**Provided records**.
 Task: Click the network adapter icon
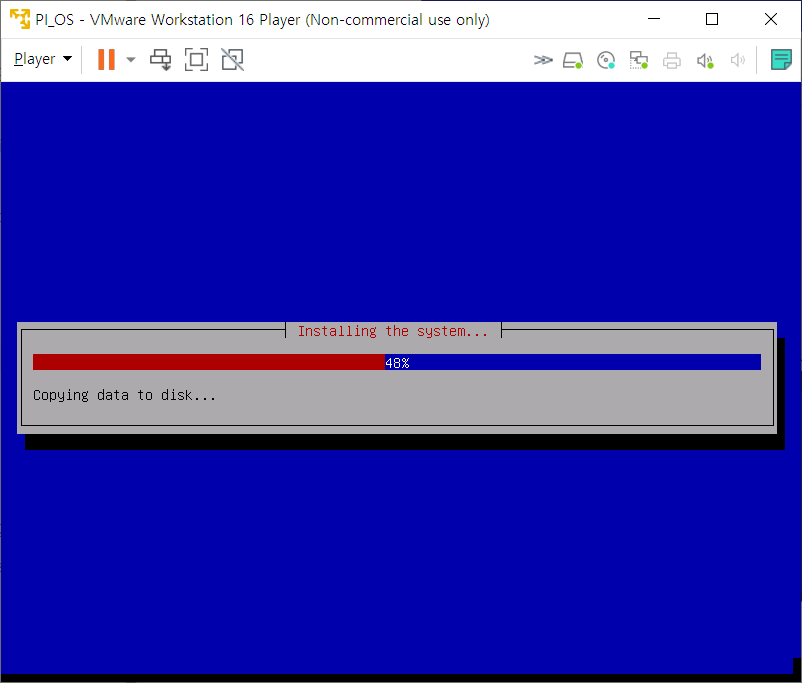(x=639, y=60)
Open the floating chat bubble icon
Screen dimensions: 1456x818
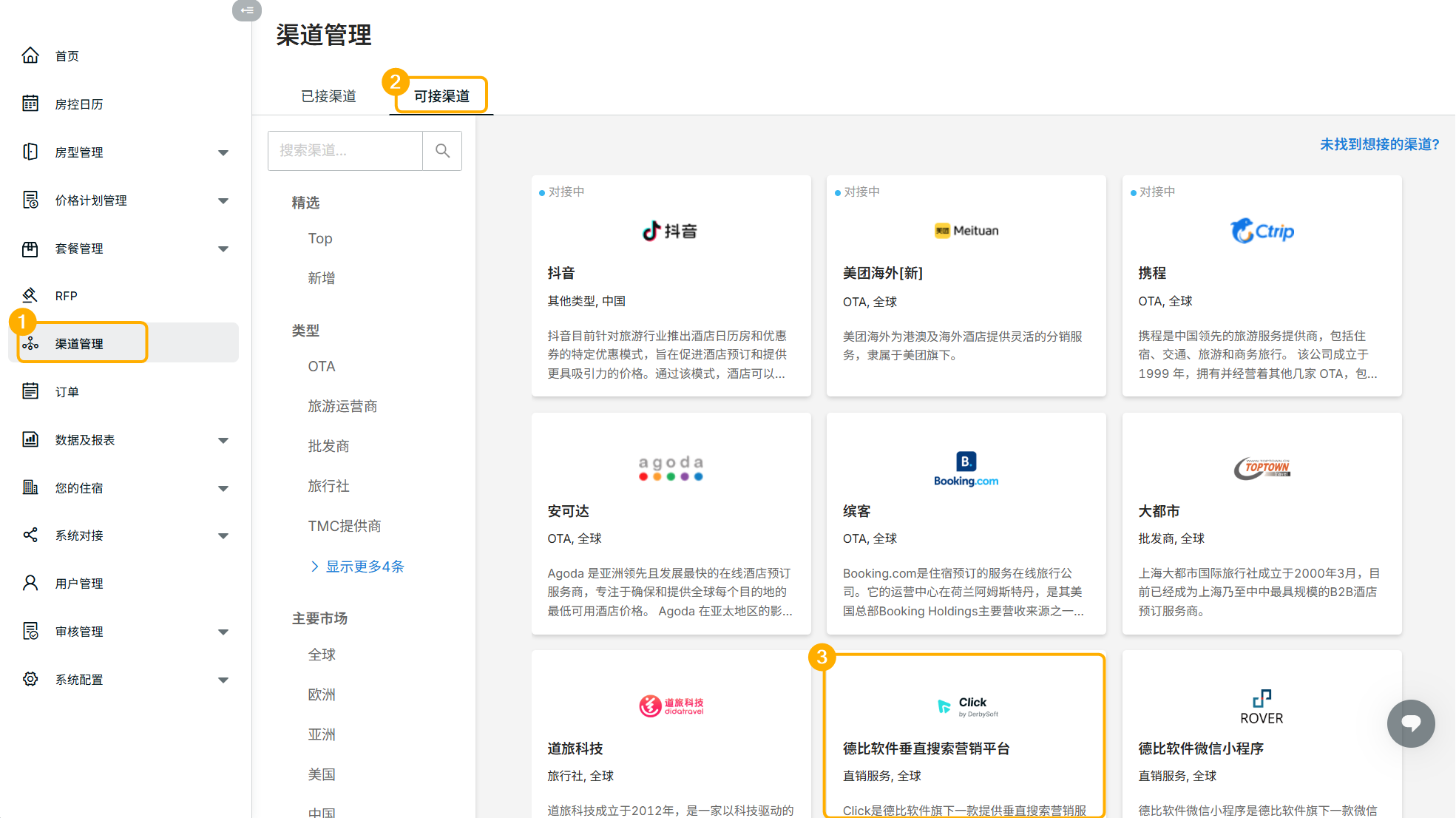[x=1410, y=723]
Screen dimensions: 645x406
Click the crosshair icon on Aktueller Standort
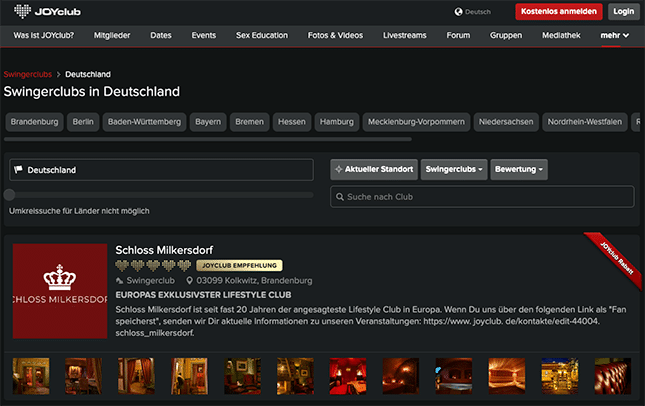click(339, 169)
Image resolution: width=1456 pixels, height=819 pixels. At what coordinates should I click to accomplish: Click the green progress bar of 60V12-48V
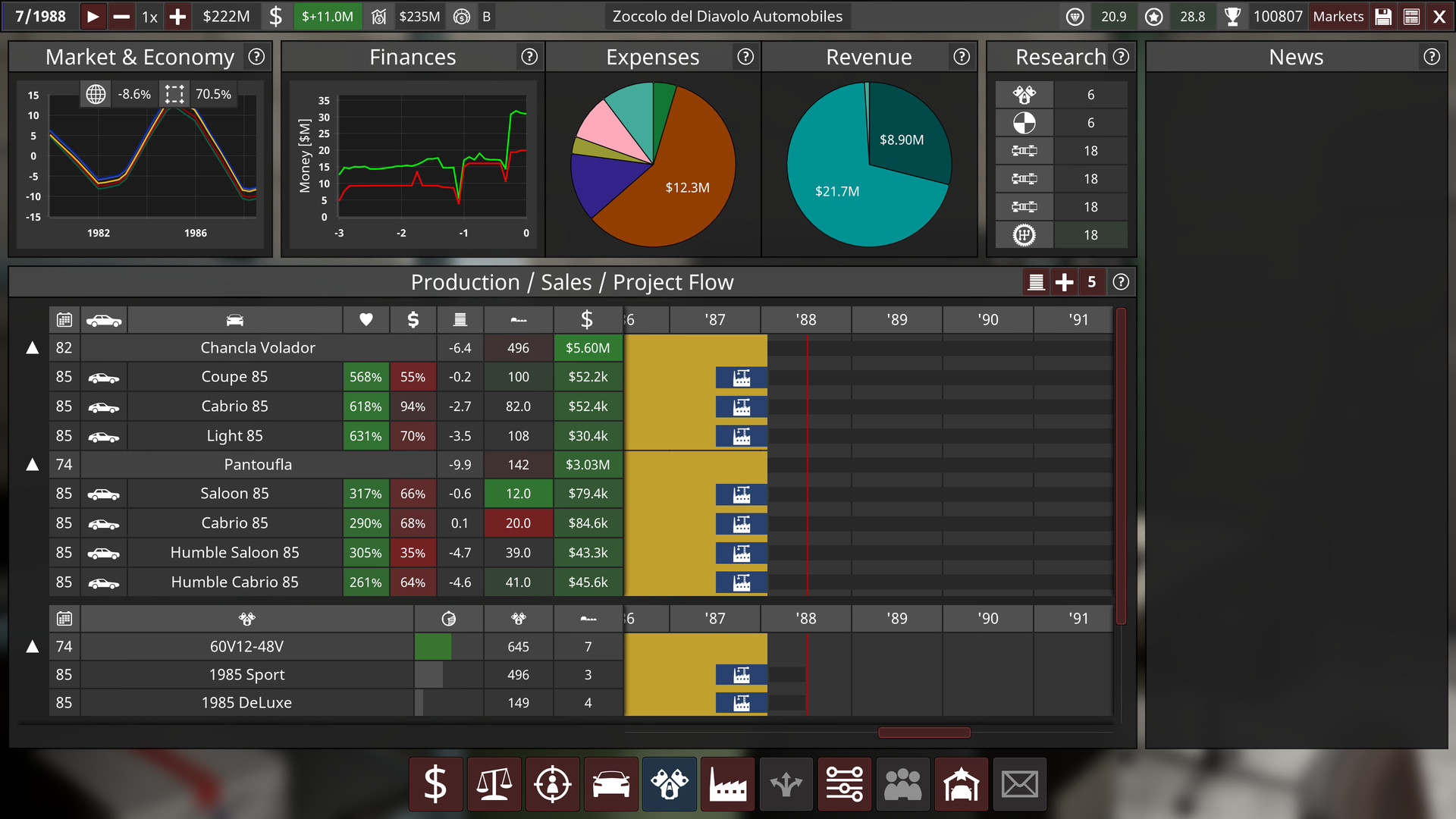432,646
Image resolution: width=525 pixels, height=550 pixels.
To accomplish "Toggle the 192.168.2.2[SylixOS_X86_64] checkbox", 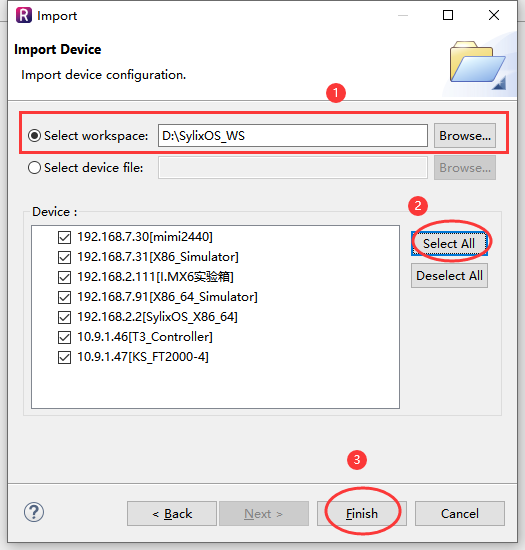I will click(65, 317).
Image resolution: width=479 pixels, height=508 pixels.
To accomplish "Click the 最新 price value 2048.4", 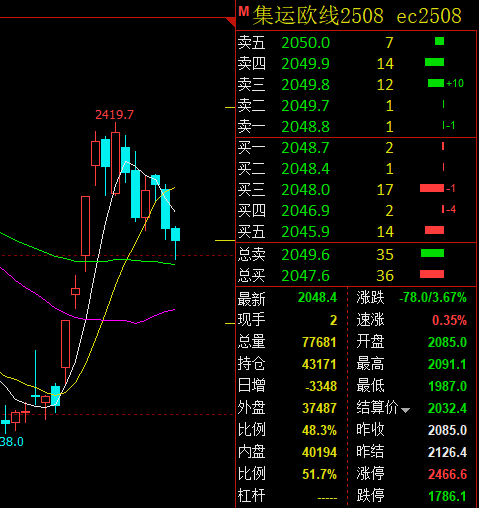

**Task brief**. Count the lines in the data above that contain the word "resolution", treating case as significant, and reply with only that number.

**Solution to this task**. 3